İnsanlara Faydalı Olmak...
İslâm dini, inanç ve düşünce ayırımcılığı gözetmeksizin bütün insanlığı kucaklamayı hedefler. "Yaradılanı severim yaradandan ötürü" derken Yunus, İslâm'ın bu engin hoşgörüsüne işaret etmiştir. "Ne olursan ol yine gel" diyen Mevlana'nın söylediği de bundan başkası değildir. Öyle ya yeşil ağacı kesmeyi yasaklayan, susuz bir köpeği suladığından dolayı günahkar bir insanı cennetle müjdeleyen bir peygamberin getirdiği dinin şefkat kolları hiçbir insanı dışarıda bırakacak değildi.

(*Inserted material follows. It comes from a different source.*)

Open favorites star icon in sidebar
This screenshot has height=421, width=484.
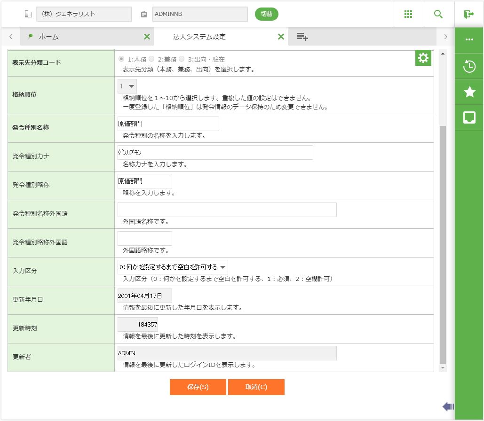[x=469, y=92]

İslâm dini müslümanın bir toplum ve görev adamı olmasını öngörmüştür. Ona ferdi sorumluluklar yüklediği gibi toplumsal sorumluluklar da yüklemiştir. O, sahip olduğu eminlik, dürüstlük ve çalışkanlık gibi vasıflarıyla çevresine güven telkin eden, iç dünyasını canlı tuttuğu gibi çevresini de yeşertendir. Peygamberimiz (s.a.v) müslümanı işte bu durumundan dolayı yaprağı hiçbir mevsim dökülmeyen hurma ağacına benzetmiştir. (Buhari, "İlim" 14).
İnsanlara hizmet etme görevi " Sizin en hayırlınız ailesine en iyi olnınızdır..." (İbn Mace, "Nikah" 50) hadisinde vurgulandığı gibi bu görevin alanı aileden başlar, sonrasında imkan nispetinde diğer insanları da içine alır.